Danıştay Kararı 6. Daire 2016/6438 E. 2020/10436 K. 05.11.2020 T.

Danıştay 6. Daire Başkanlığı         2016/6438 E.  ,  2020/10436 K.
T.C.

D A N I Ş T A Y

ALTINCI DAİRE

Esas No : 2016/6438

Karar No : 2020/10436

TEMYİZ EDEN (DAVACI) : …

VEKİLLERİ : Av. …, …

KARŞI TARAF (DAVALI) : … Büyükşehir Belediye Başkanlığı

VEKİLİ : Av. …

İSTEMİN KONUSU : … İdare Mahkemesinin … tarih ve E:…, K:… sayılı kararının temyizen incelenerek bozulması istenilmektedir.

YARGILAMA SÜRECİ:

Dava konusu istem: … ili, … ilçesi, … Mahallesi, … ada, … parsel sayılı taşınmaz üzerinde yer alan … numaralı dükkanın, davalı idarece yapılan köprülü kavşak ve yol yapım çalışmaları sonucu yol kotunun düşürülmesi nedeniyle kullanılamaz hale geldiği ileri sürülerek 6.478,45.-TL kira kaybının ait olduğu aylardan itibaren, 31.034,48.-TL değer kaybının 01/11/2008 tarihinden itibaren hesaplanacak yasal faiziyle birlikte tazminine karar verilmesi istenilmiştir.

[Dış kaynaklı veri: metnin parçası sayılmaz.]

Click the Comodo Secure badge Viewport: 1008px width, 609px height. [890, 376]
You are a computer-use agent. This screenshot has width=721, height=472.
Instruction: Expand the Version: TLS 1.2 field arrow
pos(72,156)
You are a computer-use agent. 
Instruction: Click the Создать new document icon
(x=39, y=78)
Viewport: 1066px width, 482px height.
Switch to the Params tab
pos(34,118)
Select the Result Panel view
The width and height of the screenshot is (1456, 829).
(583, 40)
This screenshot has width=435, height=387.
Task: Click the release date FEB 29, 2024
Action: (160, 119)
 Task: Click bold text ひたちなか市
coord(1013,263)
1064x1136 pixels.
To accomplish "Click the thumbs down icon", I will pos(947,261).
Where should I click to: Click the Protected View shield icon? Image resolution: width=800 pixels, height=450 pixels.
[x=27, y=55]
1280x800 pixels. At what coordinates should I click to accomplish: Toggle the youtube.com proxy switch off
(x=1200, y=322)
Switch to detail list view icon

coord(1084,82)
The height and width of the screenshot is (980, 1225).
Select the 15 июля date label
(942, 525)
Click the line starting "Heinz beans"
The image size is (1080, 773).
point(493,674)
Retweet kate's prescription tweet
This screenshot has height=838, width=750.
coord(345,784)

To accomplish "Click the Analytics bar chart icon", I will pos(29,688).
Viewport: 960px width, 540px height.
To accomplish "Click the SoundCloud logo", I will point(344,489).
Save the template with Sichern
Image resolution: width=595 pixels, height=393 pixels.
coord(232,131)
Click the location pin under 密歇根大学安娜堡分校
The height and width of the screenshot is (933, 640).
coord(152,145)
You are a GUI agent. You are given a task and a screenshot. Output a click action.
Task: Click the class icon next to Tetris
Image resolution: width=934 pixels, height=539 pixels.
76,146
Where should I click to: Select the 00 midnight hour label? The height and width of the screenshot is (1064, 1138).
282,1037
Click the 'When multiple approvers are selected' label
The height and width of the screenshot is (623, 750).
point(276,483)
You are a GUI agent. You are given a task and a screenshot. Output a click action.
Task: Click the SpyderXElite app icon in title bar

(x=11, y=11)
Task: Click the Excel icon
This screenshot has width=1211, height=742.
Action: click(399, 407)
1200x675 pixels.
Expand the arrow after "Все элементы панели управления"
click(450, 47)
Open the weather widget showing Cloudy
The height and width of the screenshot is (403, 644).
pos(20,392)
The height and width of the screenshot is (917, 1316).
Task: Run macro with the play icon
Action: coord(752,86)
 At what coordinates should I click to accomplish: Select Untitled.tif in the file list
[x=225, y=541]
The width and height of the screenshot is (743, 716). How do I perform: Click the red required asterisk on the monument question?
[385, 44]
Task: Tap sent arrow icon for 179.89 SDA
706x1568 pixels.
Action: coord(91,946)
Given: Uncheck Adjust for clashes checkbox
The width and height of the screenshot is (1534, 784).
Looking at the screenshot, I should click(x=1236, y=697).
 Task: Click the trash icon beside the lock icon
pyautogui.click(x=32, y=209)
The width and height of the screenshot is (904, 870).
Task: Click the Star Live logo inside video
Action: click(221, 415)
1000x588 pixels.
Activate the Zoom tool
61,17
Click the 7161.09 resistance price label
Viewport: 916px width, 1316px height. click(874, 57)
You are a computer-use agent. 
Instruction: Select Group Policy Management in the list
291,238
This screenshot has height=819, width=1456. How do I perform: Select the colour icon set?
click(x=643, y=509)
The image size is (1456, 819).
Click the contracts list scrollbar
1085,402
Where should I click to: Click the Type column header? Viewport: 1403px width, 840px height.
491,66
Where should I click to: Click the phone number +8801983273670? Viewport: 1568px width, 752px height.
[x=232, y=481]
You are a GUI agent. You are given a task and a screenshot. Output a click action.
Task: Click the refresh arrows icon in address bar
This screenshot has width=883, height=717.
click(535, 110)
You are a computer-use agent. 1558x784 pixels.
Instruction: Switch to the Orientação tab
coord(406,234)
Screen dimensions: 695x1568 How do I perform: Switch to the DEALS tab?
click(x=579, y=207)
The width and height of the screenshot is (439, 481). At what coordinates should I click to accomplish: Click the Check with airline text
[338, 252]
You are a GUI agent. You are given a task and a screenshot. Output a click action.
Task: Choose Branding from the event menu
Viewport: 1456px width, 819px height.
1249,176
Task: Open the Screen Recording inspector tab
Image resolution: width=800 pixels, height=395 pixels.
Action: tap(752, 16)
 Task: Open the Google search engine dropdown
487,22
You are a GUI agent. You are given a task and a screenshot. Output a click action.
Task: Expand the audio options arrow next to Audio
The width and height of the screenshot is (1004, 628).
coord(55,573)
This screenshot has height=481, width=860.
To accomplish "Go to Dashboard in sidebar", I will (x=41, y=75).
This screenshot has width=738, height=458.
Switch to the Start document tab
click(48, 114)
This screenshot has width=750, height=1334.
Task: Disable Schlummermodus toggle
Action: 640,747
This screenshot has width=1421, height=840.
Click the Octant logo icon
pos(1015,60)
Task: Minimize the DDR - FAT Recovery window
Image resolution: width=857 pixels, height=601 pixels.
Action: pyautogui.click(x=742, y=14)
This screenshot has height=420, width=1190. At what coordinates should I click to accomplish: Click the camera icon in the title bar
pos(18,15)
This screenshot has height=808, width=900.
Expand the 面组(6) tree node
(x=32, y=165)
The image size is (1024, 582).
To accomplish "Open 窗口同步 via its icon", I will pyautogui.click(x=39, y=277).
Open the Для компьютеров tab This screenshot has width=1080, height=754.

İlk Derece Mahkemesi kararının özeti: Temyize konu kararda; köprülü kavşak ve alt-üst geçit düzenlemelerinin imar planlarının uygulanması niteliğinde bulunduğu, davaya konu taşınmazın cepheli olduğu yolda yapılan …Yolu Fen Lisesi Kavşağı–…Caddesi Bağlantı Yolu ile … Cadde kesişiminde köprülü kavşak ve alt-üst geçit düzenlemesine ilişkin imar planı değişikliklerinin … İdare Mahkemesinin … tarihli, E:…, K:… sayılı kararı ile iptal edildiği, ancak anılan kararın Danıştay Altıncı Dairesinin 22/11/2010 tarihli, E:2010/3478, K:2010/10425 sayılı kararıyla bozulduğu, söz konusu imar planı değişikliklerinin halihazırda geçerli olduğu ve bu aşamada hukuka aykırı olduğu söylenemeyeceğinden, bu itibarla anılan planlar uygulanarak belirlenen yol seviyesi ile kot belirleme işlemleri nedeniyle davalı idarenin hizmet kusurunun bulunduğundan bahsedilemeyeceğinden maddi tazminat isteğinin hukuki dayanağının bulunmadığı sonucuna varılarak davanın reddine karar verilmiştir.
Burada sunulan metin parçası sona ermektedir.